Kontroversi dan Ketegangan di Olimpiade Musim Dingin: Curling Memanas
ORBITINDONESIA.COM – Olimpiade Musim Dingin di Cortina D'Ampezzo, Italia, memanas saat pertandingan curling pria diwarnai tuduhan kecurangan dan kata-kata kasar.
Curling, olahraga yang biasanya tenang, kini menjadi sorotan setelah insiden antara Marc Kennedy dari Kanada dan Oskar Eriksson dari Swedia. Tuduhan 'double-touching' oleh Eriksson memicu ketegangan dalam pertandingan yang dimenangkan Kanada 8-6.
Insiden ini menggarisbawahi pentingnya integritas dalam olahraga. Aturan curling melarang pemain menyentuh batu setelah dilepaskan. Rekaman menunjukkan Kennedy tampak menyentuh batu lagi, meski tidak ada pelanggaran tercatat oleh pejabat selama pertandingan.

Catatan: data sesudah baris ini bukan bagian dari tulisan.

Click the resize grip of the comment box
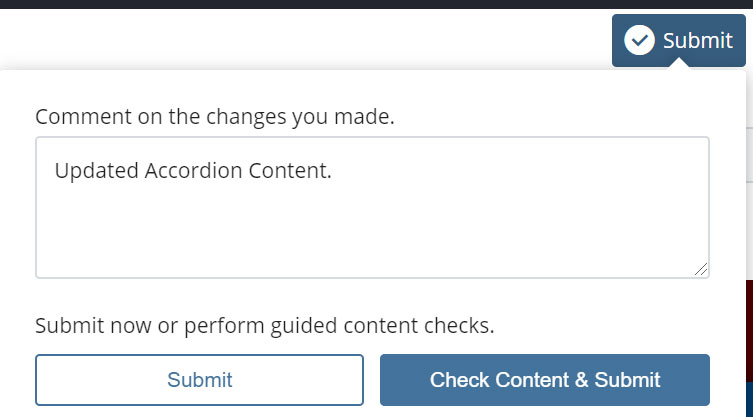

Insiden ini menimbulkan pertanyaan tentang bagaimana olahraga menangani tuduhan kecurangan. Dengan tidak adanya ulasan video, keputusan wasit bersifat final. Ini menantang kepercayaan pada proses pengambilan keputusan dalam pertandingan penting semacam ini.

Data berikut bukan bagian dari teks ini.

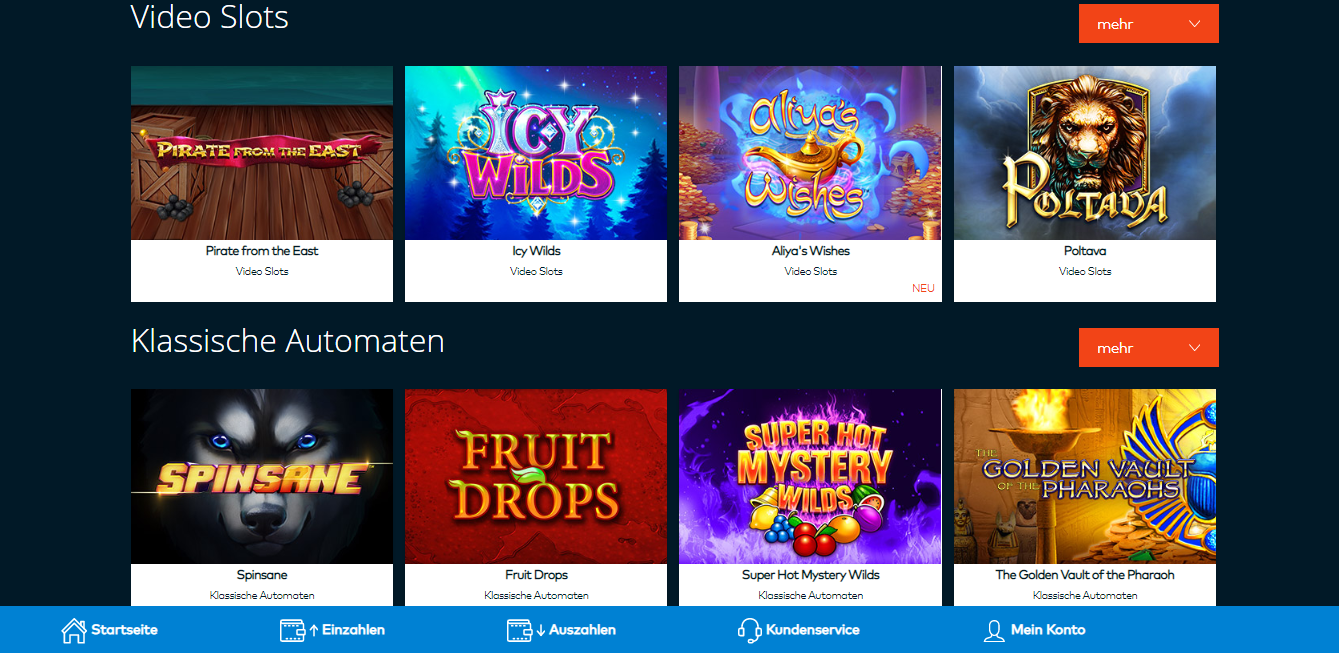Click the Einzahlen deposit wallet icon
The height and width of the screenshot is (653, 1339).
click(292, 630)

Insiden ini menunjukkan bahwa bahkan olahraga paling teratur pun rentan terhadap perselisihan. Bagaimana curling akan beradaptasi untuk memastikan keadilan dan integritas tetap terjaga? Mungkin ini saatnya mempertimbangkan teknologi lebih lanjut untuk meminimalkan kontroversi semacam ini.